It is heathenish rhyme that has come down out of other and worse times; for though I do not say but that a wreck on Moonfleet beach was looked upon sometimes as little short of a godsend, yet I hope none of us were so wicked as to wish a vessel to be wrecked that we might share in the plunder. Indeed, I have known the men of Moonfleet risk their own lives a hundred times to save those of shipwrecked mariners, as when the Darius, East Indiaman, came ashore; nay, even poor nameless corpses washed up were sure of Christian burial, or perhaps of one of Master Ratsey’s headstones to set forth sex and date, as may be seen in the churchyard to this day.

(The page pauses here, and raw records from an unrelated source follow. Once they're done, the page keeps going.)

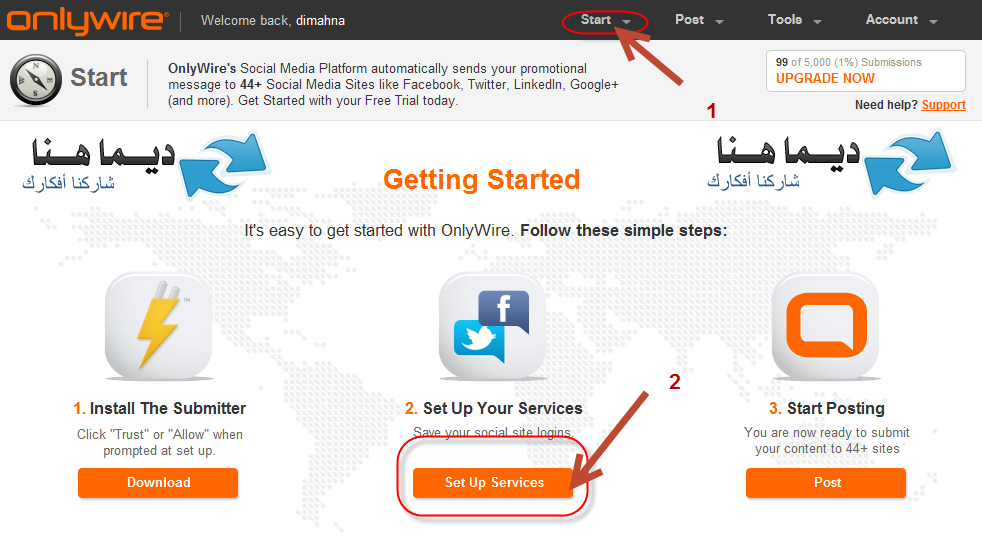The height and width of the screenshot is (541, 982).
Task: Click the Download button
Action: click(158, 483)
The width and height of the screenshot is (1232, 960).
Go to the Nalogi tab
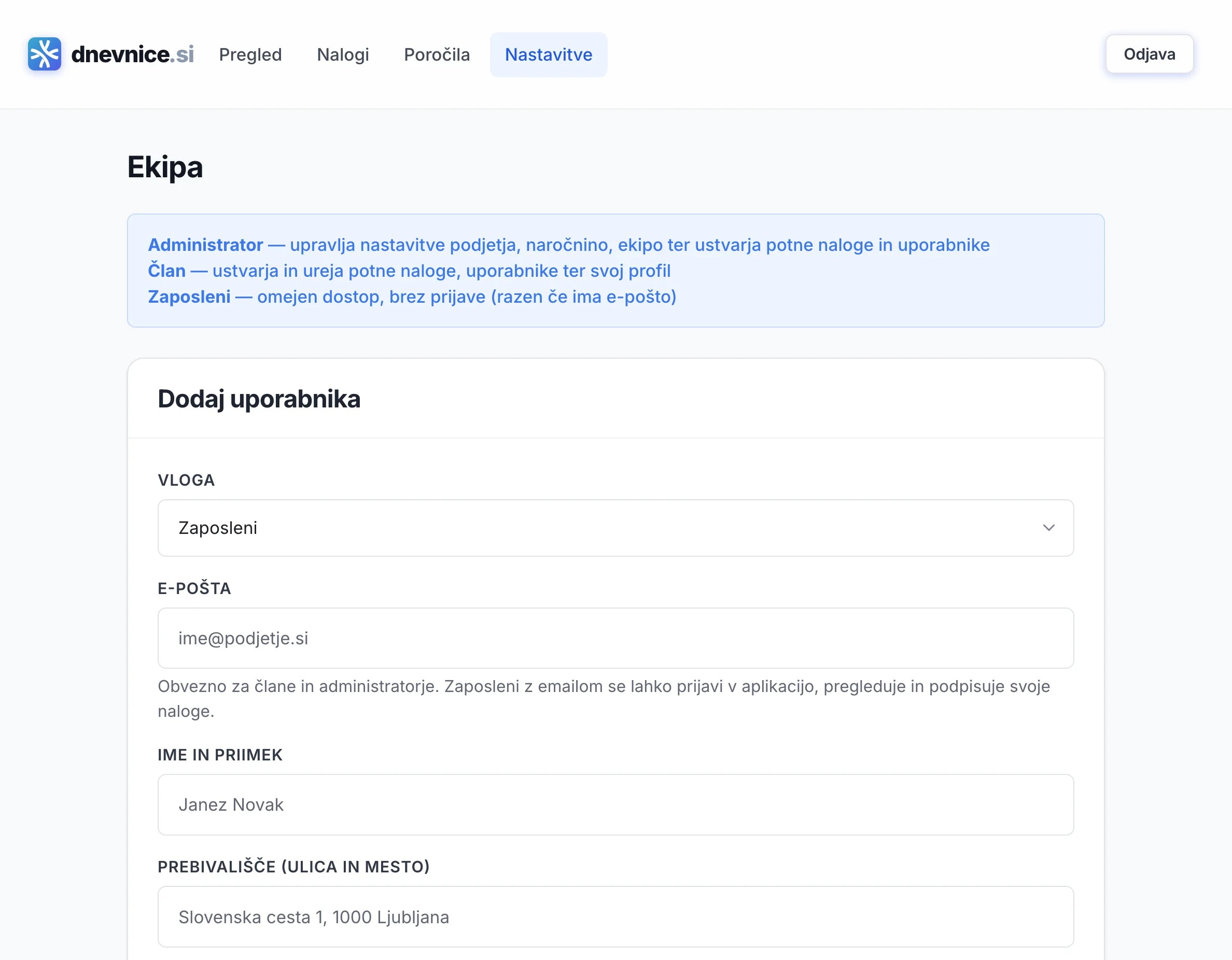pyautogui.click(x=342, y=55)
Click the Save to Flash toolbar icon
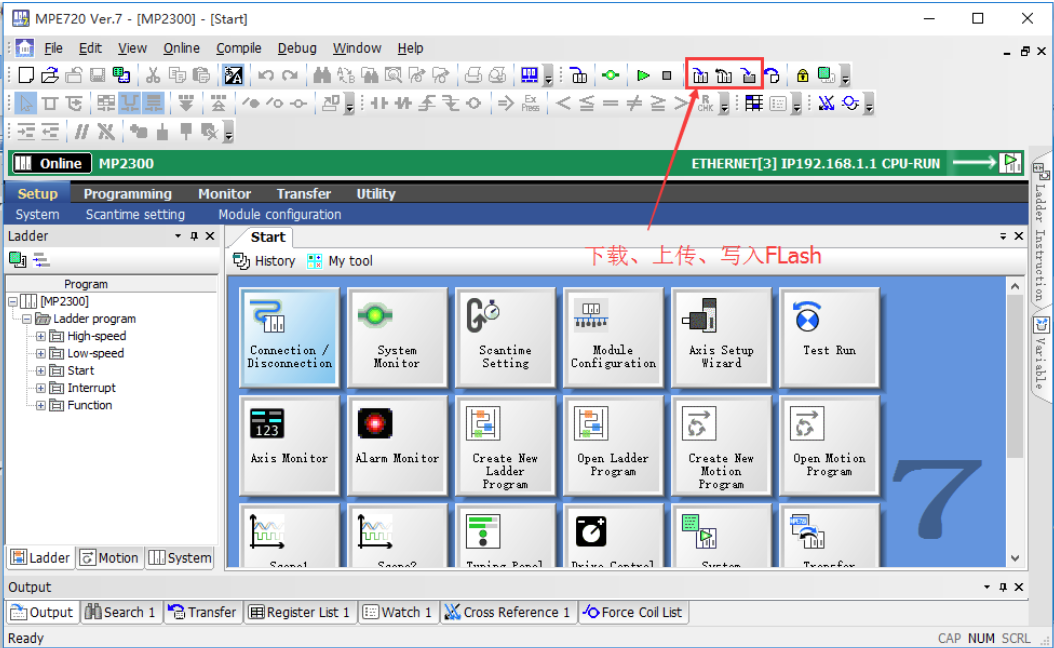This screenshot has height=648, width=1054. coord(748,75)
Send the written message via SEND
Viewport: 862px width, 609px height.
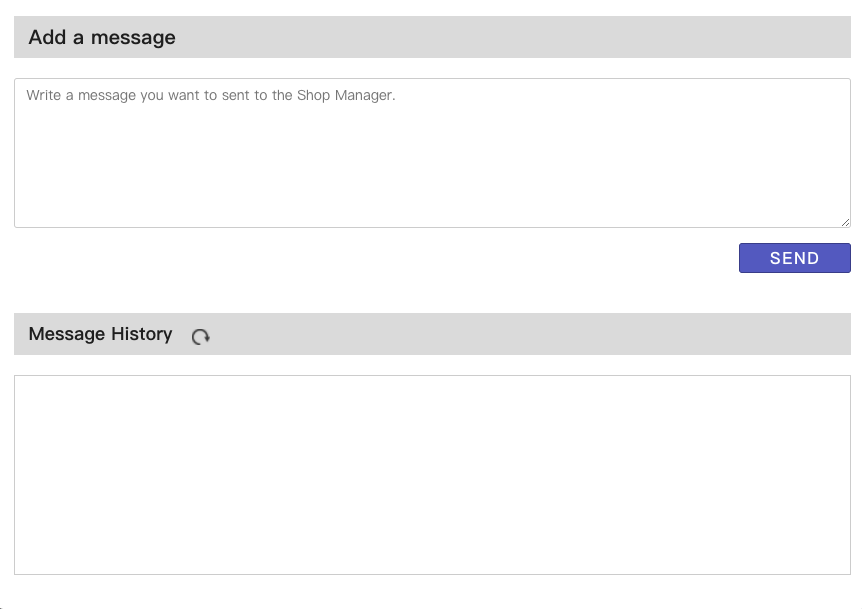[x=794, y=258]
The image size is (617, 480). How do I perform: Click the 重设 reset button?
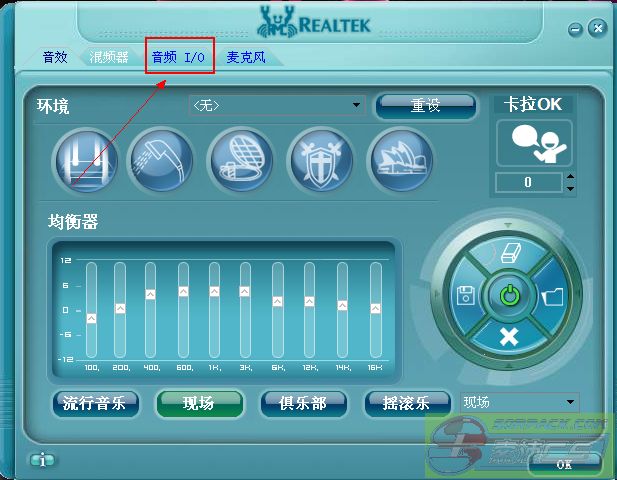425,105
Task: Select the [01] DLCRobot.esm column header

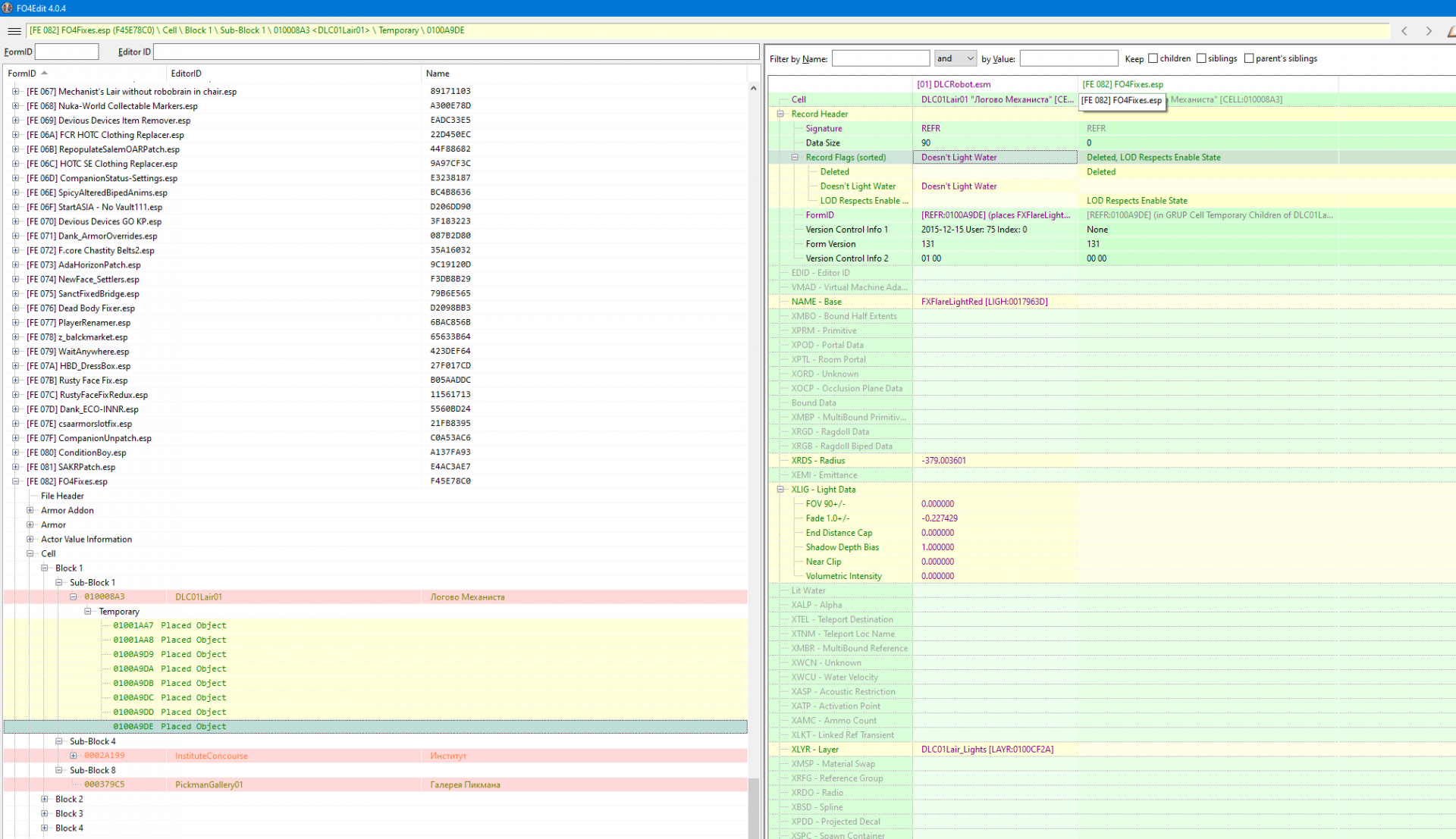Action: tap(953, 84)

Our village lies near the centre of Moonfleet Bay, a great bight twenty miles across, and a deathtrap to up-channel sailors in a southwesterly gale. For with that wind blowing strong from south, if you cannot double the snout, you must most surely come ashore; and many a good ship failing to round that point has beat up and down the bay all day, but come to beach in the evening. And once on the beach, the sea has little mercy, for the water is deep right in, and the waves curl over full on the pebbles with a weight no timbers can withstand. Then if poor fellows try to save themselves, there is a deadly undertow or rush back of the water, which sucks them off their legs, and carries them again under the thundering waves. It is that back-suck of the pebbles that you may hear for miles inland, even at Dorchester, on still nights long after the winds that caused it have sunk, and which makes people turn in their beds, and thank God they are not fighting with the sea on Moonfleet beach.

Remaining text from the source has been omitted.